Return, unchanged, every line of the listing below that contains the word "Click".
— START —
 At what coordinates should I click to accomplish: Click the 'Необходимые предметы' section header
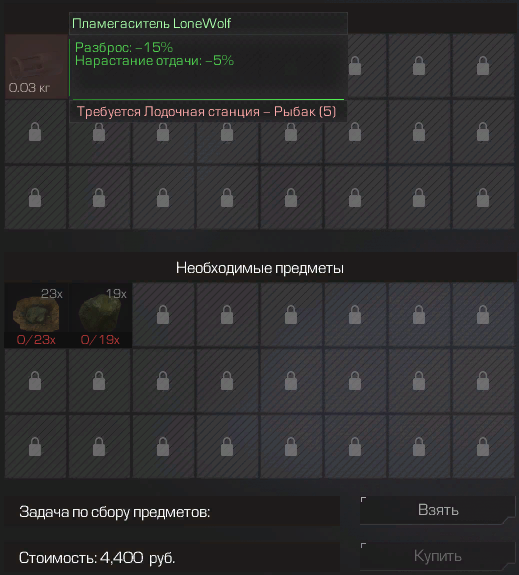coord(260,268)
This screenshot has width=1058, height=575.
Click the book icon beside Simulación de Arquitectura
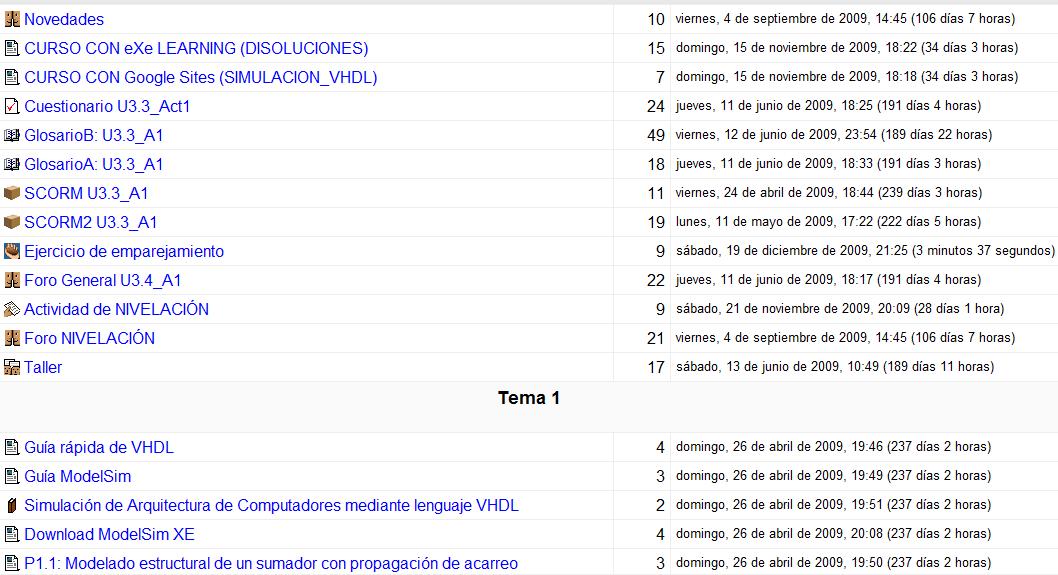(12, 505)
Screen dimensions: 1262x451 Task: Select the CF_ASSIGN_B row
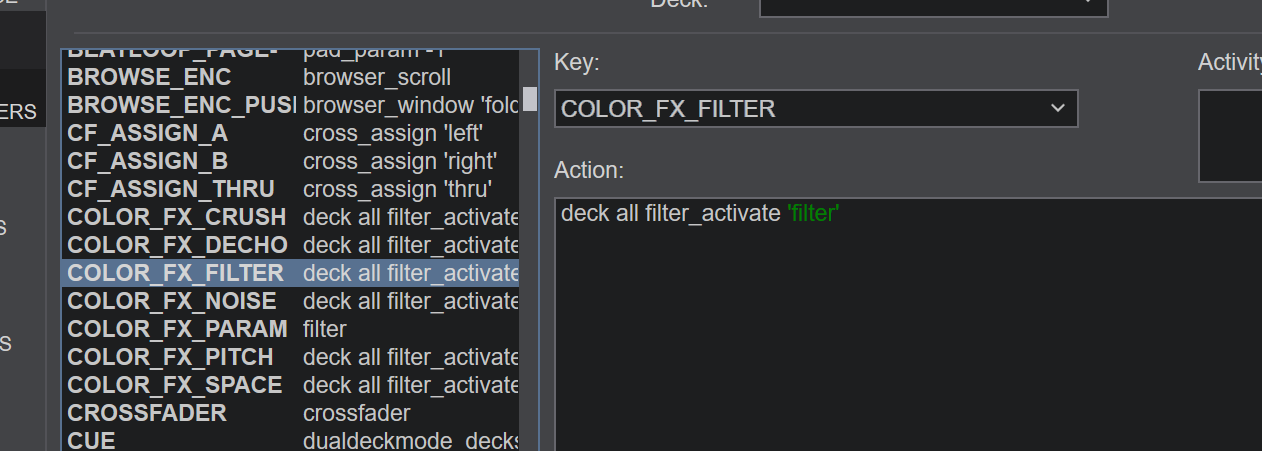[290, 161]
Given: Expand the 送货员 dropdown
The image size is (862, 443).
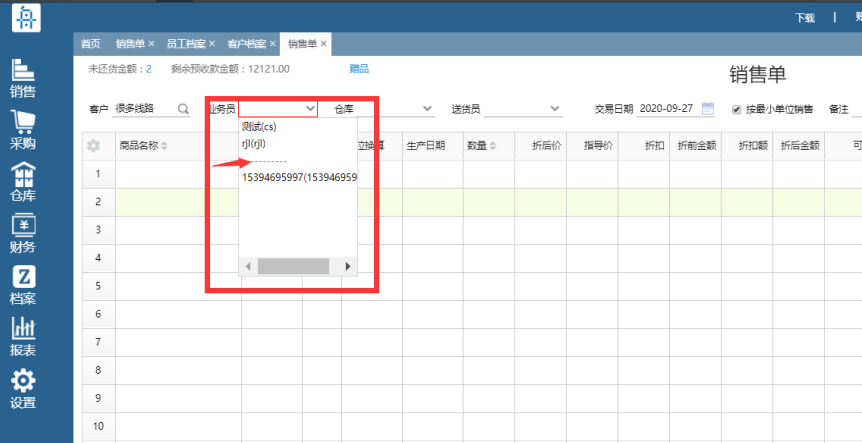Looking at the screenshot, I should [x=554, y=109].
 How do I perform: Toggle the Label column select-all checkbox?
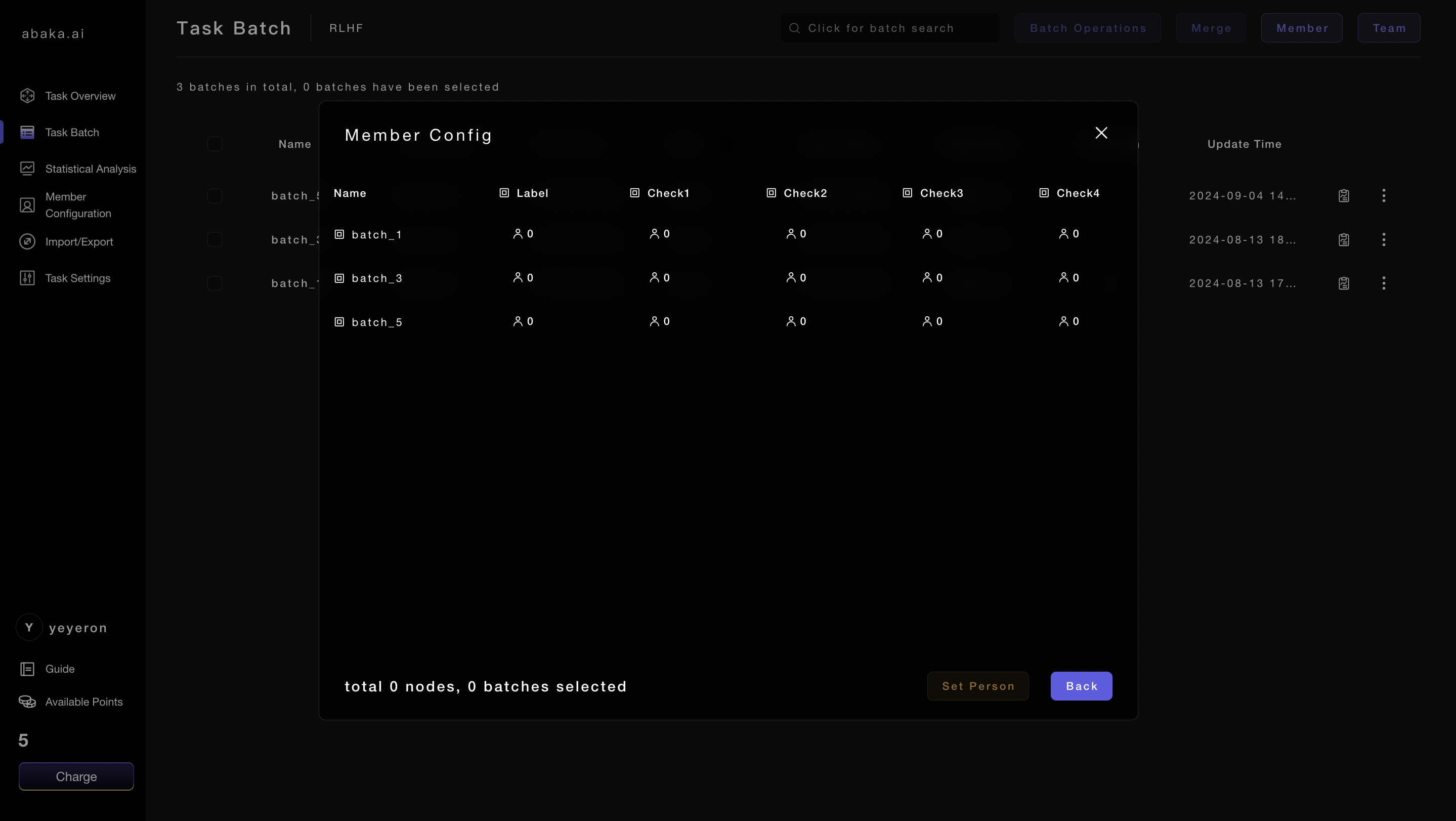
— END —
## Written solution:
 At what coordinates should I click to accomplish: Click the 'Необходимые предметы' section header
Click the book icon beside Simulación de Arquitectura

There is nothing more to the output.